2013/11/18 | By Ken Liu

While struggling for orders throughout the first half of this year when its export value plunged 17.4% year on year to US$1.7 billion, Taiwan's machine-tool industry has been dealing with short-term rush orders since the third quarter.

In light of such market twist, Chief Executive Officer C.C. Wang of the Taiwan Machine Tool Foundation advises local machine-tool manufacturers to be ready to cope with unpredictable market and lead time. In addition to dramatic market changes, major challenges facing Taiwan's machine-tool makers include steadily rising die-cast prices due to higher oil and electricity prices, albeit with increasingly steady supplies of key components, the relatively strong New Taiwan dollar against the Japanese yen and South Korean won, and competition favoring South Korean makers after South Korea signed Free Trade Agreement with European Union and the United States, not to mention the Comprehensive Economic Partnership Agreement (CEPA) with India.

Citing statistics from Customs Office of the Ministry of Finance, Wang notes that Taiwan's export of cutting-type machine tools contracted 22% year on year in the first half of this year, to US$1.3 billion, while export of forming-type tools increased 7.8%.

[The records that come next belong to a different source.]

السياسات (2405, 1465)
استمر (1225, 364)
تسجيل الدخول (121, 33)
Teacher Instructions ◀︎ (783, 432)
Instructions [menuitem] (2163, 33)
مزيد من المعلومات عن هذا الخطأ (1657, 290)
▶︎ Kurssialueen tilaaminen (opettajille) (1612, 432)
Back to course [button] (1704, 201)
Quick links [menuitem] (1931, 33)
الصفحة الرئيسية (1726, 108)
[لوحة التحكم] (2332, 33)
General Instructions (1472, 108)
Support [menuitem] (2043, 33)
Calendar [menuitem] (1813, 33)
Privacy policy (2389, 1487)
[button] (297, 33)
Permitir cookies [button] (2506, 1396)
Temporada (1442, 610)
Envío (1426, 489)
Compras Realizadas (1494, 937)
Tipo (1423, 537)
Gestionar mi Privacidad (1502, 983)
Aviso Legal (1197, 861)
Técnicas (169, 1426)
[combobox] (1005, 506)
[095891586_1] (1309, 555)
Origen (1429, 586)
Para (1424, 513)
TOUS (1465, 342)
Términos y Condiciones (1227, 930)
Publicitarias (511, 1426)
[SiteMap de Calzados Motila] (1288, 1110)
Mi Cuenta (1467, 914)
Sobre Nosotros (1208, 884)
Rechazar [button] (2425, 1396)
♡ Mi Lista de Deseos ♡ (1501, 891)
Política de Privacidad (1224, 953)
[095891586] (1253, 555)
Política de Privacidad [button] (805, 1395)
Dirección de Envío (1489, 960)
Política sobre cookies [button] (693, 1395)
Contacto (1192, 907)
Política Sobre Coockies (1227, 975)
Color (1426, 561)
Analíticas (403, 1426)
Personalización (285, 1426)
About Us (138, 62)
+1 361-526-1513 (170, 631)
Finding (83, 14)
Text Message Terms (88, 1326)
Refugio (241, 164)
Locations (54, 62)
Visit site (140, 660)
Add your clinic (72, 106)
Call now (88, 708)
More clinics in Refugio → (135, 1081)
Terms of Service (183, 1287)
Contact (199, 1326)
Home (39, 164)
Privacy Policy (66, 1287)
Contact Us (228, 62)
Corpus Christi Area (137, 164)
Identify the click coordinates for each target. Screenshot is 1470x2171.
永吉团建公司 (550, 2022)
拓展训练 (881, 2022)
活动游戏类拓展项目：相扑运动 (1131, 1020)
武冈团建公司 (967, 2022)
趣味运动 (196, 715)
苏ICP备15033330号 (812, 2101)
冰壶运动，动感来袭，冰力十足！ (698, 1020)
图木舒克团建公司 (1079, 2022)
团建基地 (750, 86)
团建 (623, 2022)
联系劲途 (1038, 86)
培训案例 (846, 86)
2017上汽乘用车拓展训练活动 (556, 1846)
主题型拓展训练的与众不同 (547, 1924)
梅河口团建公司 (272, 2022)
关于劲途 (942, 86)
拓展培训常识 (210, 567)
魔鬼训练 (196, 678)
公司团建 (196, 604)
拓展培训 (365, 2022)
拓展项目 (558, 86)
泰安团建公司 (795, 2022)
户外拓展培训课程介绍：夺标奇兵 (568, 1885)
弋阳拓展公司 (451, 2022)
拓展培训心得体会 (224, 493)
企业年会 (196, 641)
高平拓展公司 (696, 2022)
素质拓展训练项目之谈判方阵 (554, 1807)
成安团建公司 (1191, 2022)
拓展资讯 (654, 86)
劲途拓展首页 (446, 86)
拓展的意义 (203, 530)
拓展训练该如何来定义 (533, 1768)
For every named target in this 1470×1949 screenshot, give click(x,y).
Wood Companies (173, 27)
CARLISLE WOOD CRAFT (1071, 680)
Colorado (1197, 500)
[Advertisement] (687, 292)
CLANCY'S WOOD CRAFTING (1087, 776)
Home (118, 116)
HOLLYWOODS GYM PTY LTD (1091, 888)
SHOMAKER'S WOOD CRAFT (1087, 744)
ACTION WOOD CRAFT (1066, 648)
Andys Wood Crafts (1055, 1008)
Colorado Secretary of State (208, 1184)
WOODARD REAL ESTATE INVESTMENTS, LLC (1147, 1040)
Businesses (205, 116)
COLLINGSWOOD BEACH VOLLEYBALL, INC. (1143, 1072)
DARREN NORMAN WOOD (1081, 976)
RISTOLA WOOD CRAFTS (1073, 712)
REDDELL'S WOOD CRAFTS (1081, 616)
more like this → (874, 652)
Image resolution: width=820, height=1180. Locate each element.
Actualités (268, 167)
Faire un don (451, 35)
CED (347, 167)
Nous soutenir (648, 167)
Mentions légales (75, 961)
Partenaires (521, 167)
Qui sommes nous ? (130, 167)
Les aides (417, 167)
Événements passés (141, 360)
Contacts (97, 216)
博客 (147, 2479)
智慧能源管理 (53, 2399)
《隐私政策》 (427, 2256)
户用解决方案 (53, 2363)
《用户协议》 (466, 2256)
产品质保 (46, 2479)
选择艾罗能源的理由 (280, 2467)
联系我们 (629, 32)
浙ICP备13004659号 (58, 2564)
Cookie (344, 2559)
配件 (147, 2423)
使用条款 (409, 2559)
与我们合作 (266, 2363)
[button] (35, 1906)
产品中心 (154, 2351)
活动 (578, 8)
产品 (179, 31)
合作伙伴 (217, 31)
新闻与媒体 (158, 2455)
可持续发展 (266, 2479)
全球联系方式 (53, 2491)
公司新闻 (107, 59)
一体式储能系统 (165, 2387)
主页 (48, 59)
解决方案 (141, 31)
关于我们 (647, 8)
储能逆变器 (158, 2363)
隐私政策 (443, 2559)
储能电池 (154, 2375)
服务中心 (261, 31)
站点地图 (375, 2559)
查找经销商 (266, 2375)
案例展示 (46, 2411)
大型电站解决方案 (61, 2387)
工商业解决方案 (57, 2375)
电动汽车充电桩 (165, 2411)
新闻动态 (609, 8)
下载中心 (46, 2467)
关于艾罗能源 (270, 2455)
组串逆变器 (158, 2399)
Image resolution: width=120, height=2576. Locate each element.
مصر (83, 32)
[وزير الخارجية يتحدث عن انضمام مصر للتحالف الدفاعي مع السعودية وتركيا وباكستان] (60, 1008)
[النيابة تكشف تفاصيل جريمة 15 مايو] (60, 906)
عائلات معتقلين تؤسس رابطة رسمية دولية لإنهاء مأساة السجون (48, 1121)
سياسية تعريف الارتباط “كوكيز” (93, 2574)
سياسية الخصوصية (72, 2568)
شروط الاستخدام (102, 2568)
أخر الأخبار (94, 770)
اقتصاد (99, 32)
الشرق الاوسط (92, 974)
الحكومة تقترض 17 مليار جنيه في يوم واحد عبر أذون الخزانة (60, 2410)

Among the island's cutting-type machines, first-half export of electrical discharge machines (EDMs) dropped 7.8% year on year, machining centers dipped 24.4%, lathes decreased 24.6%, grinding machines plunged 38.6%, and boring machines, milling machines, drilling machines and tapping machines suffered a combined 4.7% slip.

Among Taiwan's forming-type machine tools, forging presses, and punching and shearing machines registered a combined 4.5% increase year on year in the first half of the year, while other types reported a combined 19.9% growth.

Still Biggest Market

According to Wang, China, including Hong Kong, absorbed 34.8%, or US$684 million, of Taiwan's total exports of machine tools in the first half of this year, remaining the biggest export destination for Taiwan's machine tools. Nonetheless, the imports dropped 15.3% YoY.

The United States was the No.2 export destination for Taiwan's machine tools in the first half this year, taking up 11.4%, or US$197.1 million, of the Taiwan exports, down 21% YoY, also importing 7%, or US$121 million, of Taiwan's exports, with Thailand being the No.3 market.

The Taiwan exports to Turkey, Germany, Holland, England, Indonesia, South Korea, Malaysia, Vietnam, India, and Brazil slumped 22.6%, 26.9%, 13.1%, 30.5%, 19.5%, 1.8%, 24.5%,13.7%, 22.4%, and 34.6%, respectively. Russia imported 2.2% more machine tools while Japan imported 0.4% more from Taiwan.

Taiwan's imports of the machines also declined as a whole in the first six months of this year, according to Wang. The decrease rate was 0.2% year on year, to US$336 million. Among the machines imported, cutting-type machines posted a 4% decline to US$271.9 million, whereas forming-type machines registered a 19.6% surge.

In cutting-type category, EDMs and laser-processing machines, as well as drilling machines, boring machines, and milling machines were among the import growth items, increasing 22.9% and 3.3% year on year, respectively, in the first six months this year. Lathes and grinding machines decreased 3.3% and 3.5%, respectively, in the Taiwan import.

Forging presses, as well as punching and shearing machines, both of which are forming-type machines, together increased 21.1% in the Taiwan import. Other forming-type machines together surged 11.2%.

Based on the import data, Wang points out that Taiwan's traditional industries, such as precision-components and metal-processing manufactures, have steadily increased dependence on imported machine tools while its emerging high-tech industries, including semiconductor, information technology, electronics, and optoelectronics manufactures, are seeing moderately recovering imports after sharply cutting the purchases in 2012.

Japan remained the major supplier of Taiwan's machine tools in the first half, delivering Taiwan US$168.4 million of the machines, accounting for 50.1% of the total import, with the import value down 16.4% YoY. China (including Hong Kong) was the No.2 source, exporting US$38.6 million of the machines to Taiwan, an increase of 0.7% year on year. Germany was the No. 3 source, supplying US$38.5 million of the machines to Taiwan, surging 32.1% year on year.

Wang points out that Asia, European Union, and North America, all of which are major manufacturers of machine tools, feel more uncertain about the market this year than they did last year as the European debt crisis still lingers.